> Assignment
All entries must be given again exactly as written.

Dataset items
----------

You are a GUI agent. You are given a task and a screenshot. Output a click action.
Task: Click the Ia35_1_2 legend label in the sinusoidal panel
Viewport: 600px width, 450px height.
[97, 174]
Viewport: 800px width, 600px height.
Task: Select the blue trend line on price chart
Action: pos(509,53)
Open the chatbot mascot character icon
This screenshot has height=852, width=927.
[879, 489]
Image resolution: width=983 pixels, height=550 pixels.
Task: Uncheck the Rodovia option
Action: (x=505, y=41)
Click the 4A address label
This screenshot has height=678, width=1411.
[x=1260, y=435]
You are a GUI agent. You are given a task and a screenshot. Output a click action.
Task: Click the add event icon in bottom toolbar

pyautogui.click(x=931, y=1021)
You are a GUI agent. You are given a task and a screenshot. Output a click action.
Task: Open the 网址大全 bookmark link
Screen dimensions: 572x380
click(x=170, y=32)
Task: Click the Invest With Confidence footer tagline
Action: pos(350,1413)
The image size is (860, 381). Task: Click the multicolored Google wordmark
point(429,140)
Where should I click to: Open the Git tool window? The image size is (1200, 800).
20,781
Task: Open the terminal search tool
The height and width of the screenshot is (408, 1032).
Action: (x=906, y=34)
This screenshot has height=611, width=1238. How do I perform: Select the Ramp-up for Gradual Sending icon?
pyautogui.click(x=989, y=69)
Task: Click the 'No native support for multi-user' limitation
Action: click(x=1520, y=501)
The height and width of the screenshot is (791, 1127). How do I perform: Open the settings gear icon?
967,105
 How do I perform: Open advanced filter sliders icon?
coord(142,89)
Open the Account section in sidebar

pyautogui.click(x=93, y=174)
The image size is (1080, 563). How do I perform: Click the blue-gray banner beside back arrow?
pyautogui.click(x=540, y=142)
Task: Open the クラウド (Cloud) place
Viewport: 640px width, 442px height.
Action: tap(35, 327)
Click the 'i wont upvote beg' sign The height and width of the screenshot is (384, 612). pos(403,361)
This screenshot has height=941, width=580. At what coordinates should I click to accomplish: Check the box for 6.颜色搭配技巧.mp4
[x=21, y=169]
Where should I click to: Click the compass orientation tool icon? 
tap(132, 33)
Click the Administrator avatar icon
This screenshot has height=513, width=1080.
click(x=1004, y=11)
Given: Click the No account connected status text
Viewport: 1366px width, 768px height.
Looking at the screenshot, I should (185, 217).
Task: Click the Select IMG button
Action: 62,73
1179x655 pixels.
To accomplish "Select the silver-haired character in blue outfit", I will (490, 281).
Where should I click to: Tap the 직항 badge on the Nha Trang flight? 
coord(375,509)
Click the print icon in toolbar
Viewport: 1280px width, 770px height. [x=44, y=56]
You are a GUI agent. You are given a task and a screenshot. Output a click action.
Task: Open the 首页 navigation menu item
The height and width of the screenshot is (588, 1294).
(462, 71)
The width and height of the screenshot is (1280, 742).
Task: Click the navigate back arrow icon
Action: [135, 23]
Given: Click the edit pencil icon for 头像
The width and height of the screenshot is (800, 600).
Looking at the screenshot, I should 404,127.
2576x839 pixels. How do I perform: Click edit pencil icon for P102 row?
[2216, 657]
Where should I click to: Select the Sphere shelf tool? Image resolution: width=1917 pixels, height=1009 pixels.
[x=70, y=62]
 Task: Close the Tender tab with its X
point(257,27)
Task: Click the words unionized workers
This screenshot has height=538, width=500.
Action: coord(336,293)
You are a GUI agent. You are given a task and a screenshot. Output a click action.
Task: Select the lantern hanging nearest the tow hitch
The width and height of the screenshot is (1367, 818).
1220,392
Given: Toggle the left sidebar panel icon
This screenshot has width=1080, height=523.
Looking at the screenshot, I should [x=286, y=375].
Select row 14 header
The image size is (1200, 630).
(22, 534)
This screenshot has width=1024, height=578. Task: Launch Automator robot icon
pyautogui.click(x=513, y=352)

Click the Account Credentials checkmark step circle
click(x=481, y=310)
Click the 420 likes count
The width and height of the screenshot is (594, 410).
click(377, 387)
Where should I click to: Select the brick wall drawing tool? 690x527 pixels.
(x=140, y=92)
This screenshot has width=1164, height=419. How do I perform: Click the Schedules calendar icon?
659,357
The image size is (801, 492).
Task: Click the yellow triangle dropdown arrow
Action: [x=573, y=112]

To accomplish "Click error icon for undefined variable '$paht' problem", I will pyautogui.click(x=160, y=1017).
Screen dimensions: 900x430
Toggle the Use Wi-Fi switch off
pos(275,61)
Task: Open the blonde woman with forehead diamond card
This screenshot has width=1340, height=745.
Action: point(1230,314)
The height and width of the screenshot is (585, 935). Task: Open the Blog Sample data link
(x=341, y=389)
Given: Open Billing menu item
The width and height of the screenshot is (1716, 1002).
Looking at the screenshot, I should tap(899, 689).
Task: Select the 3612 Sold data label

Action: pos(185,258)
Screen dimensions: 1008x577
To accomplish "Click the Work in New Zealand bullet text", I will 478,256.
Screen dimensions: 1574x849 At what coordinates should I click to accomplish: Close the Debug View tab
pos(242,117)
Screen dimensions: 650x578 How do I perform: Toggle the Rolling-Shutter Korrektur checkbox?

----------

> Answer to this problem
You are a GUI agent. You are given a task and a screenshot. Output a click action.
Task: Click the Ia35_1_2 legend label in the sinusoidal panel
Viewport: 600px width, 450px height.
[97, 174]
Viewport: 800px width, 600px height.
Task: Select the blue trend line on price chart
Action: pos(509,53)
Open the chatbot mascot character icon
This screenshot has height=852, width=927.
[879, 489]
Image resolution: width=983 pixels, height=550 pixels.
Task: Uncheck the Rodovia option
Action: (x=505, y=41)
Click the 4A address label
This screenshot has height=678, width=1411.
[x=1260, y=435]
You are a GUI agent. You are given a task and a screenshot. Output a click action.
Task: Click the add event icon in bottom toolbar

pyautogui.click(x=931, y=1021)
You are a GUI agent. You are given a task and a screenshot. Output a click action.
Task: Open the 网址大全 bookmark link
Screen dimensions: 572x380
click(x=170, y=32)
Task: Click the Invest With Confidence footer tagline
Action: pos(350,1413)
The image size is (860, 381). Task: Click the multicolored Google wordmark
point(429,140)
Where should I click to: Open the Git tool window? The image size is (1200, 800).
20,781
Task: Open the terminal search tool
The height and width of the screenshot is (408, 1032).
Action: (x=906, y=34)
This screenshot has height=611, width=1238. How do I perform: Select the Ramp-up for Gradual Sending icon?
pyautogui.click(x=989, y=69)
Task: Click the 'No native support for multi-user' limitation
Action: click(x=1520, y=501)
The height and width of the screenshot is (791, 1127). How do I perform: Open the settings gear icon?
967,105
 How do I perform: Open advanced filter sliders icon?
coord(142,89)
Open the Account section in sidebar

pyautogui.click(x=93, y=174)
The image size is (1080, 563). How do I perform: Click the blue-gray banner beside back arrow?
pyautogui.click(x=540, y=142)
Task: Open the クラウド (Cloud) place
Viewport: 640px width, 442px height.
Action: tap(35, 327)
Click the 'i wont upvote beg' sign The height and width of the screenshot is (384, 612). pos(403,361)
This screenshot has height=941, width=580. At what coordinates should I click to accomplish: Check the box for 6.颜色搭配技巧.mp4
[x=21, y=169]
Where should I click to: Click the compass orientation tool icon? 
tap(132, 33)
Click the Administrator avatar icon
This screenshot has height=513, width=1080.
click(x=1004, y=11)
Given: Click the No account connected status text
Viewport: 1366px width, 768px height.
Looking at the screenshot, I should (185, 217).
Task: Click the Select IMG button
Action: 62,73
1179x655 pixels.
To accomplish "Select the silver-haired character in blue outfit", I will (490, 281).
Where should I click to: Tap the 직항 badge on the Nha Trang flight? 
coord(375,509)
Click the print icon in toolbar
Viewport: 1280px width, 770px height. [x=44, y=56]
You are a GUI agent. You are given a task and a screenshot. Output a click action.
Task: Open the 首页 navigation menu item
The height and width of the screenshot is (588, 1294).
(462, 71)
The width and height of the screenshot is (1280, 742).
Task: Click the navigate back arrow icon
Action: [135, 23]
Given: Click the edit pencil icon for 头像
The width and height of the screenshot is (800, 600).
Looking at the screenshot, I should 404,127.
2576x839 pixels. How do I perform: Click edit pencil icon for P102 row?
[2216, 657]
Where should I click to: Select the Sphere shelf tool? Image resolution: width=1917 pixels, height=1009 pixels.
[x=70, y=62]
 Task: Close the Tender tab with its X
point(257,27)
Task: Click the words unionized workers
This screenshot has height=538, width=500.
Action: coord(336,293)
You are a GUI agent. You are given a task and a screenshot. Output a click action.
Task: Select the lantern hanging nearest the tow hitch
The width and height of the screenshot is (1367, 818).
1220,392
Given: Toggle the left sidebar panel icon
This screenshot has width=1080, height=523.
Looking at the screenshot, I should [x=286, y=375].
Select row 14 header
The image size is (1200, 630).
(22, 534)
This screenshot has width=1024, height=578. Task: Launch Automator robot icon
pyautogui.click(x=513, y=352)

Click the Account Credentials checkmark step circle
click(x=481, y=310)
Click the 420 likes count
The width and height of the screenshot is (594, 410).
click(377, 387)
Where should I click to: Select the brick wall drawing tool? 690x527 pixels.
(x=140, y=92)
This screenshot has width=1164, height=419. How do I perform: Click the Schedules calendar icon?
659,357
The image size is (801, 492).
Task: Click the yellow triangle dropdown arrow
Action: [x=573, y=112]

To accomplish "Click error icon for undefined variable '$paht' problem", I will pyautogui.click(x=160, y=1017).
Screen dimensions: 900x430
Toggle the Use Wi-Fi switch off
pos(275,61)
Task: Open the blonde woman with forehead diamond card
This screenshot has width=1340, height=745.
Action: point(1230,314)
The height and width of the screenshot is (585, 935). Task: Open the Blog Sample data link
(x=341, y=389)
Given: Open Billing menu item
The width and height of the screenshot is (1716, 1002).
Looking at the screenshot, I should tap(899, 689).
Task: Select the 3612 Sold data label

Action: pos(185,258)
Screen dimensions: 1008x577
To accomplish "Click the Work in New Zealand bullet text", I will 478,256.
Screen dimensions: 1574x849 At what coordinates should I click to accomplish: Close the Debug View tab
pos(242,117)
Screen dimensions: 650x578 How do I perform: Toggle the Rolling-Shutter Korrektur checkbox?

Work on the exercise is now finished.